* Dataset
------------------------------------------------------------------------
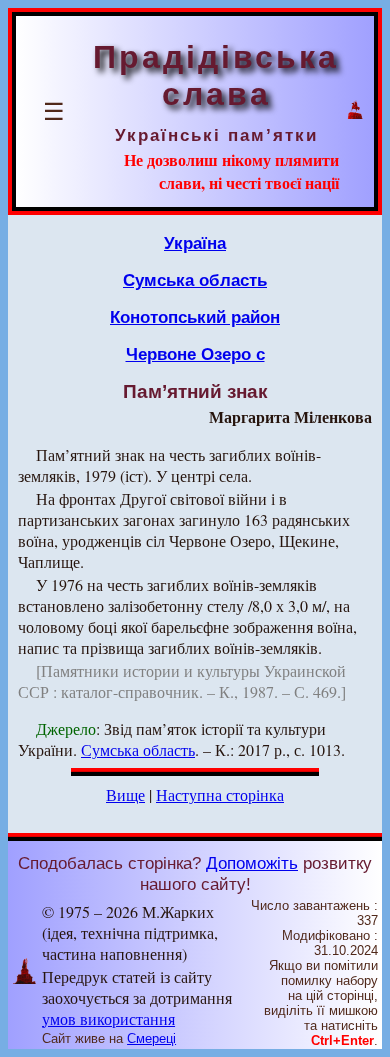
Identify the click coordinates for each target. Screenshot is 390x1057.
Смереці (151, 1038)
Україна (195, 243)
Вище (125, 794)
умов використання (108, 1018)
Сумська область (195, 280)
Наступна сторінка (220, 794)
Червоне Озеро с (195, 354)
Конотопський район (195, 317)
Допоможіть (252, 863)
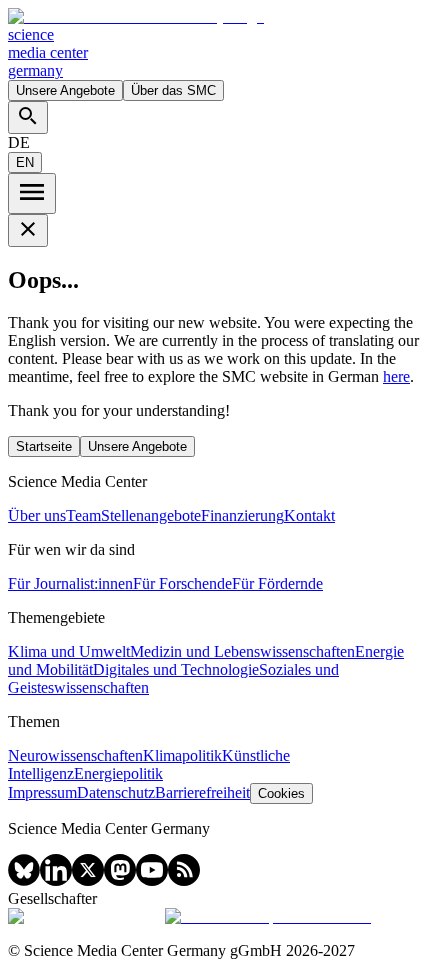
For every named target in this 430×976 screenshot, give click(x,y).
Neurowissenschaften (75, 755)
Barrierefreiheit (202, 792)
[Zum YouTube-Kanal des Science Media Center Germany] (152, 880)
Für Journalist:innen (70, 583)
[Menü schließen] (28, 230)
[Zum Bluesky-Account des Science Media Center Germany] (24, 880)
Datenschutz (116, 792)
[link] (215, 44)
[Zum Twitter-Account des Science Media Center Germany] (88, 880)
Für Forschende (182, 583)
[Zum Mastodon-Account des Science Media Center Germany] (120, 880)
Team (83, 515)
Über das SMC (173, 90)
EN (25, 162)
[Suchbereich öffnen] (28, 117)
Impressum (42, 792)
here (396, 376)
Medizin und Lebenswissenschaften (242, 651)
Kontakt (309, 515)
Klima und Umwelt (69, 651)
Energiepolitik (118, 773)
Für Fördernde (277, 583)
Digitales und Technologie (176, 669)
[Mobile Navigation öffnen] (32, 193)
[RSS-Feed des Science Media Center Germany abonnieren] (184, 880)
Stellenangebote (151, 515)
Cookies (281, 793)
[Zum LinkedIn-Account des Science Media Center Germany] (56, 880)
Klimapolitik (182, 755)
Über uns (37, 515)
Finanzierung (242, 515)
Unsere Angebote (65, 90)
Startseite (44, 446)
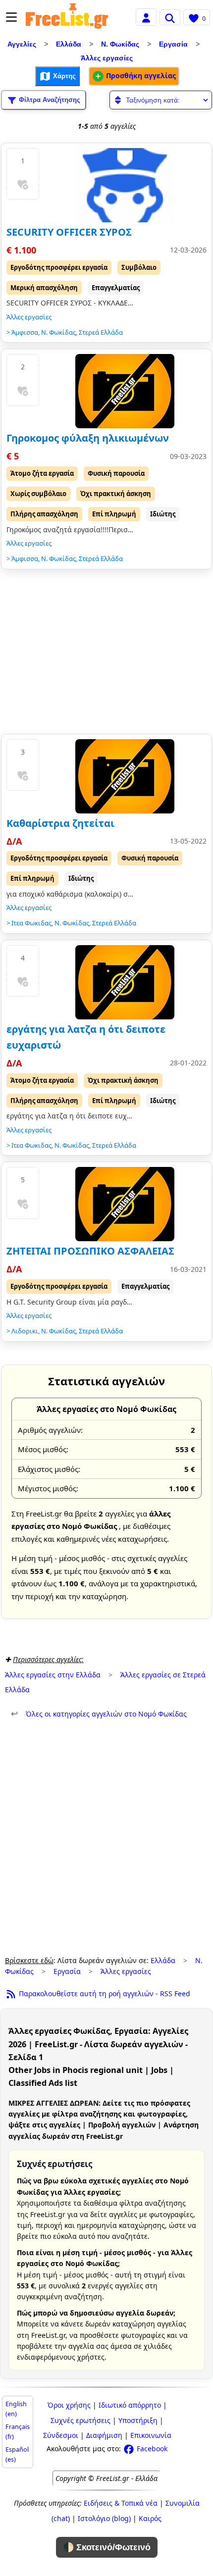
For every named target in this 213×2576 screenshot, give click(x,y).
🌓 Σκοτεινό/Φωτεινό (107, 2547)
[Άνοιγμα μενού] (11, 17)
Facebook (151, 2448)
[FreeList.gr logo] (67, 17)
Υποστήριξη (138, 2420)
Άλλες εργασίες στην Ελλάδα (53, 1674)
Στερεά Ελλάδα (101, 332)
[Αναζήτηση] (170, 17)
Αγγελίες (21, 44)
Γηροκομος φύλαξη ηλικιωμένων (87, 438)
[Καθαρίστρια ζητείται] (124, 776)
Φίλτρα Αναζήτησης (48, 99)
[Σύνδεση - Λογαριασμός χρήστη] (146, 16)
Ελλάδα (68, 44)
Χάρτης (63, 75)
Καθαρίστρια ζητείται (60, 823)
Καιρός (150, 2518)
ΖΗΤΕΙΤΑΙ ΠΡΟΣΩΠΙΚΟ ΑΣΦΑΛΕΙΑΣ (90, 1251)
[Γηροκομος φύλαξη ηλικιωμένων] (124, 391)
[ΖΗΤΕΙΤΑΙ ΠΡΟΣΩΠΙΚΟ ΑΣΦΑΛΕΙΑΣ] (124, 1204)
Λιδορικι (24, 1330)
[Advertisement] (106, 654)
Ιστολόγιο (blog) (104, 2518)
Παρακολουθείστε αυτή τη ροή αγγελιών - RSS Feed (103, 1993)
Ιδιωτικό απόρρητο (130, 2405)
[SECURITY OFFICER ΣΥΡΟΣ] (124, 185)
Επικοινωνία (150, 2435)
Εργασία (173, 44)
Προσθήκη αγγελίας (140, 75)
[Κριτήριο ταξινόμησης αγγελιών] (160, 100)
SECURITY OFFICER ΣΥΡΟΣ (69, 232)
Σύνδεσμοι (60, 2435)
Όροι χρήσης (69, 2405)
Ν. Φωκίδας (120, 44)
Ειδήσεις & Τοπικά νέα (121, 2503)
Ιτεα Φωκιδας (31, 922)
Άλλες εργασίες (107, 58)
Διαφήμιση (104, 2435)
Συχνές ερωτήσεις (80, 2420)
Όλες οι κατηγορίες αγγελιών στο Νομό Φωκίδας (99, 1713)
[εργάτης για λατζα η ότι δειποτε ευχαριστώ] (124, 982)
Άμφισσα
------------------------------------------------------------------------
From the line that has "Σκοτεινό/Φωτεινό (107, 2547)" through the line that has "Φίλτρα Αναζήτησης (48, 99)", copy every line exactly as it appears above, and leave out all others.

* Written response
🌓 Σκοτεινό/Φωτεινό (107, 2547)
[Άνοιγμα μενού] (11, 17)
Facebook (151, 2448)
[FreeList.gr logo] (67, 17)
Υποστήριξη (138, 2420)
Άλλες εργασίες στην Ελλάδα (53, 1674)
Στερεά Ελλάδα (101, 332)
[Αναζήτηση] (170, 17)
Αγγελίες (21, 44)
Γηροκομος φύλαξη ηλικιωμένων (87, 438)
[Καθαρίστρια ζητείται] (124, 776)
Φίλτρα Αναζήτησης (48, 99)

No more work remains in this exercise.